Despite the financial cost and the travel time, going to conferences is a vital part of being a writer. This probably isn’t new information to you, so we won’t even need to mention the usual things people say about conferences, the networking and the panels and the (occasional) open bars and the stories resulting from that open bar that you will wittily deliver to friends back home. And while you can get plenty of those experiences at a big conference like the annual Association of Writers and Writing Programs Conference, which can be a delightful (if somewhat overwhelming) experience, there are myriad other writing conferences around the country, many of which can offer a more intimate and focused experience.
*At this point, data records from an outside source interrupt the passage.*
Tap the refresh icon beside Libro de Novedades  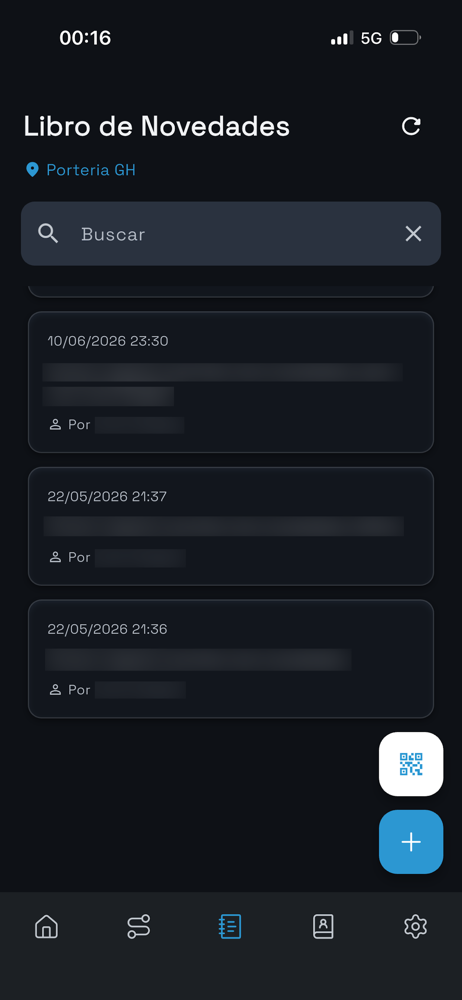(411, 126)
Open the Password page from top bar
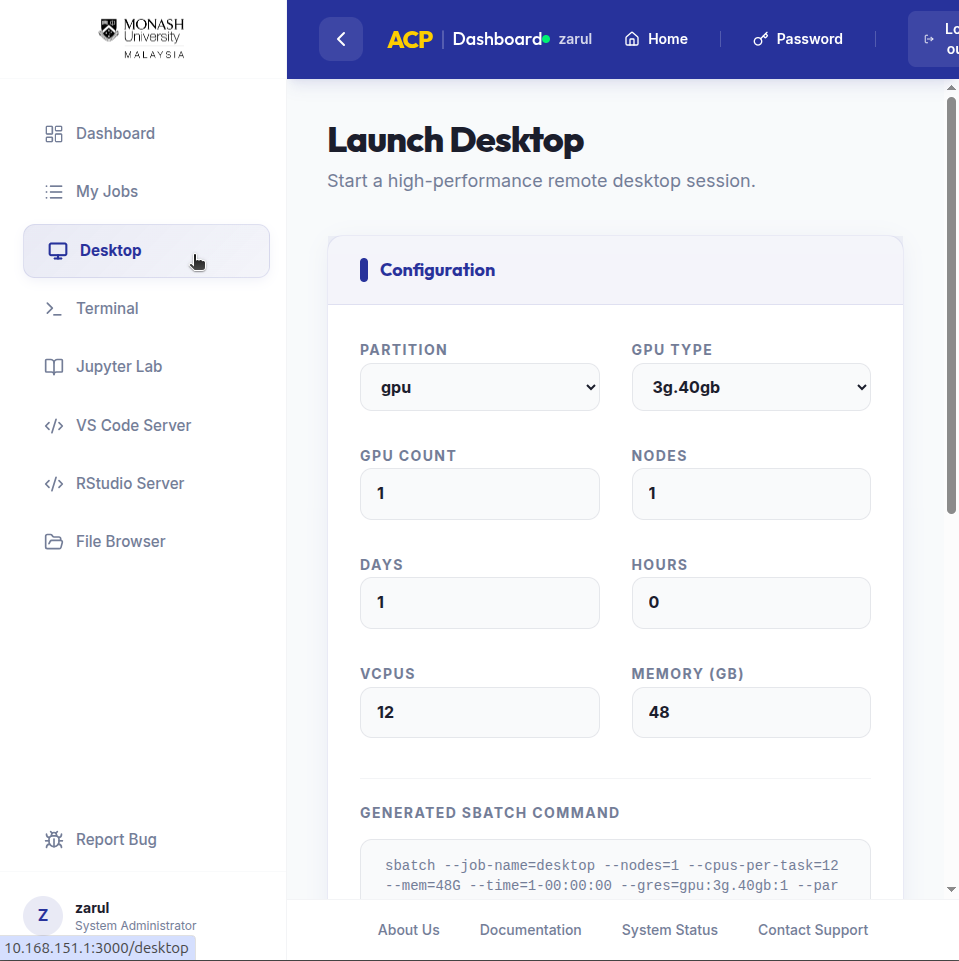959x961 pixels. (797, 39)
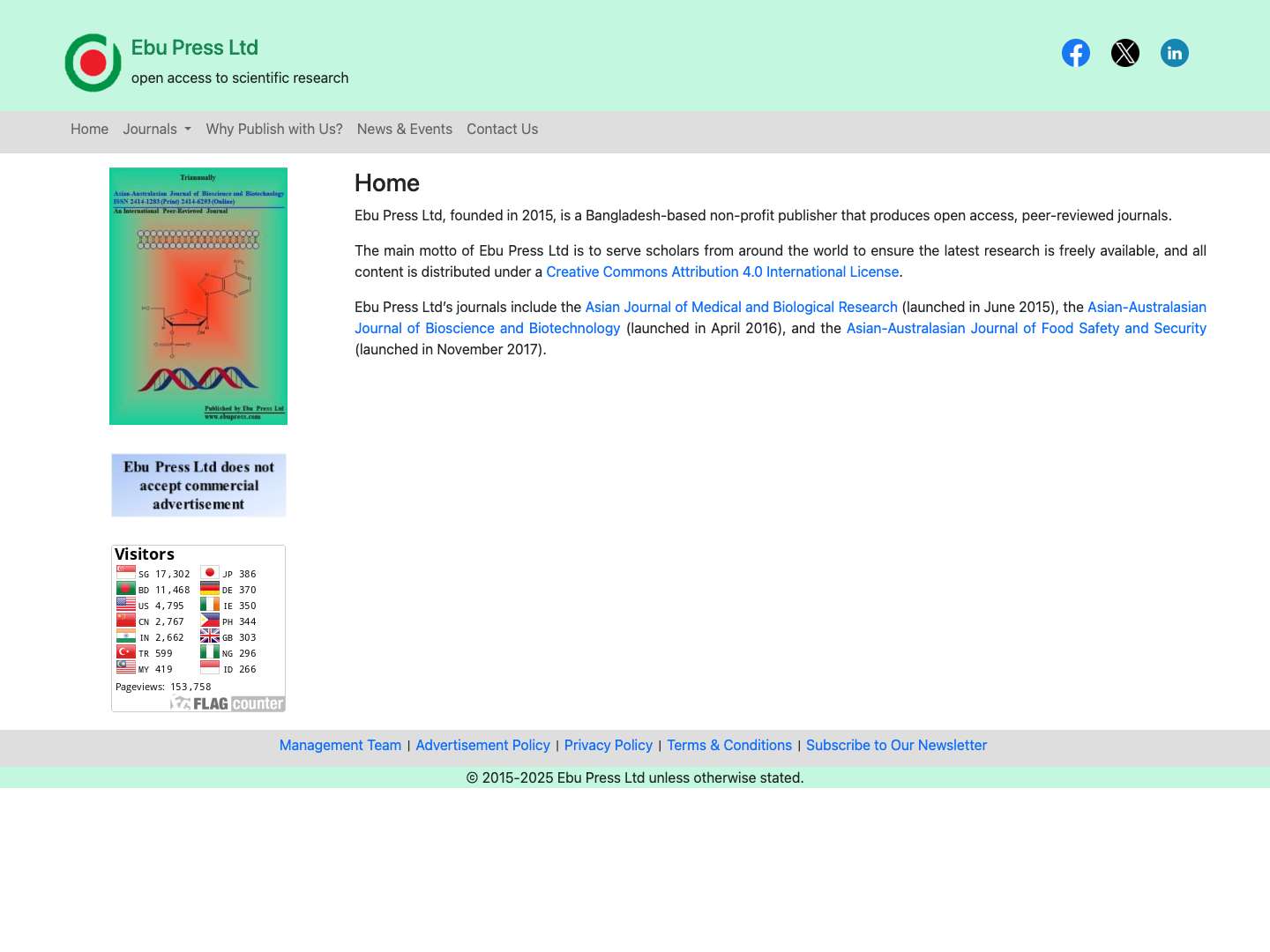The height and width of the screenshot is (952, 1270).
Task: Open the Contact Us page
Action: click(x=502, y=129)
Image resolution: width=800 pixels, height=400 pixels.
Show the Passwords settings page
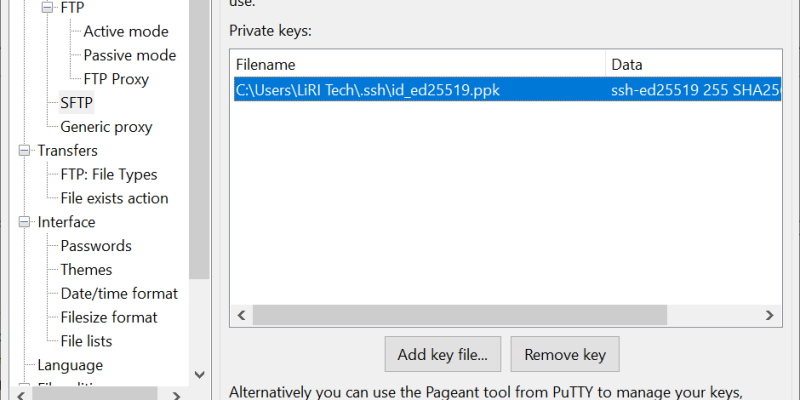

I would also argue that you can get more out of a smaller conference, which provides more intimacy and more face time with attendees and presenters. Likewise, smaller conferences, because of the intimacy they breed, invite more honesty, more guard-down talk about publishing, and what’s really going on. It’s a rapidly changing environment and the role of the author in the process is expanding. Smaller conferences are a good way to get a feel for this fluidity, and perhaps some inspiration for how you can make this dynamic work for you.
Some of these smaller conferences can be considered half conference, half writing retreat; some focus on what’s trending in publishing. The best ones, perhaps, offer a little something of everything. Here are four good reasons to invest in a conference this year:
- Inspiration — Because conferences take us out of our daily lives and plunk us down in unfamiliar territory, they can be energizing, even if (sometimes perhaps especially if) you have a disagreement with a presenter, writer, or speaker. This is energy you can translate to the page. Some conferences even help people along by offering workshops, boot camps, or individual writing sessions. These sessions force you to get words out, because, well, people are watching. Writer’s block disappears when you realize you might be THAT writer, the one who couldn’t start the assignment. Which leads us to the next point:
- Accountability — If you go to even a few conferences, you’ll realize that this writing world, this literary world … it’s small. That brunette you talked to at AWP last year, whose name you couldn’t remember even if a firing squad was involved? You’re going to run into her again. And when you do, you want to be able to say, “Yes! I’ve written the essay I told you I was working on.” So just in case she’s at the conference, you’ll draft that essay, so help you, you will.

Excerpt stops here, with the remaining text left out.